Macarius died in 1860, two years before the "Yankee Diogenes", Henry David Thoreau. More than half of France's book is devoted to five individuals of the last two centuries: Thoreau, Ralph Waldo Emerson's protege who spent two years living alone in a house he built himself by Walden Pond, Massachusetts, and wrote a book, Walden, or a Life in the Woods (1854), which became an American classic; Sri Ramakrishna, the Hindu ascetic, "the first guru of the modern age"; Charles de Foucauld, the rich French Vicomte who became a Trappist monk before settling in the Sahara; Thomas Merton, the New Zealand-American writer who, too, became a Trappist and then a hermit, "the hermit celebrity of his time"; and Robert Lax, the American poet, a close friend of Merton's, who still lives on Patmos.

Lax's existence as a neighbour is, one suspects, part of Peter France's motivation in writing this reflective book. But France's interview with him gives little away. Lax equivocally describes the life of a solitary writer as much as of a contemplative.

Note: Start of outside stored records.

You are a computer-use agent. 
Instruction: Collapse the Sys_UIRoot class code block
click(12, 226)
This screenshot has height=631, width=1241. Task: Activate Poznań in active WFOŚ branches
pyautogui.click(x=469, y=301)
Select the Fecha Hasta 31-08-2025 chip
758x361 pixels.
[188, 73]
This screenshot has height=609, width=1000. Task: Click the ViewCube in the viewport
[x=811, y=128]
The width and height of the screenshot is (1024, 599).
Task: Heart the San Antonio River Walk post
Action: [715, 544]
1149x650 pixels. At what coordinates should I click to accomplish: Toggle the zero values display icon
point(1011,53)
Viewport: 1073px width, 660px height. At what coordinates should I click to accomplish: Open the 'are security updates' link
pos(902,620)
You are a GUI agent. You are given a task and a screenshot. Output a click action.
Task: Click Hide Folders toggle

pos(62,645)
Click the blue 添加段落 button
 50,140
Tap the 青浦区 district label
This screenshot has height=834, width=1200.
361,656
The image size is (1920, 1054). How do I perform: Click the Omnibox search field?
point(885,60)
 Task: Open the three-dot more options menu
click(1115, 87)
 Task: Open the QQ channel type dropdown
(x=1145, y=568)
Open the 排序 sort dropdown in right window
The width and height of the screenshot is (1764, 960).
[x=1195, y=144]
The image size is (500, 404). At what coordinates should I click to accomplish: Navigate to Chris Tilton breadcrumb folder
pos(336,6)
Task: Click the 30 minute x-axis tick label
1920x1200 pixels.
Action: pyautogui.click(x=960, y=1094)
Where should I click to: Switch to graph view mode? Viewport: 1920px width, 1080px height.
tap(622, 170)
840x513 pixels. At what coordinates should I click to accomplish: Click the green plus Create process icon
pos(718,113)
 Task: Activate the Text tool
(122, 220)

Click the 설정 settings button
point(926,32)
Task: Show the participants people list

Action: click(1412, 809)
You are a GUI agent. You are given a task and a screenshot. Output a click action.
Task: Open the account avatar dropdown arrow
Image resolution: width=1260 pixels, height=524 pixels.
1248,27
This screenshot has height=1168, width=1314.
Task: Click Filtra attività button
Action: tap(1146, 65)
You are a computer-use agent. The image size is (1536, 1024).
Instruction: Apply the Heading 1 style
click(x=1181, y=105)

His fellow Columbia student Thomas Merton, killed by an electric fan in a Bangkok hotel in 1968, aged 53, is the more articulate of modern hermits. "More than anything," he writes, "I want to find a really quiet, isolated place - where no one knows I am (I want to disappear) - where I can get down to the thing I really want to do and need to do - from which, if necessary, I can come out to help others." And, "Every man is a solitary, held firmly by the inexorable limitations of his own aloneness. Death makes this very clear, for when a man dies, he dies alone."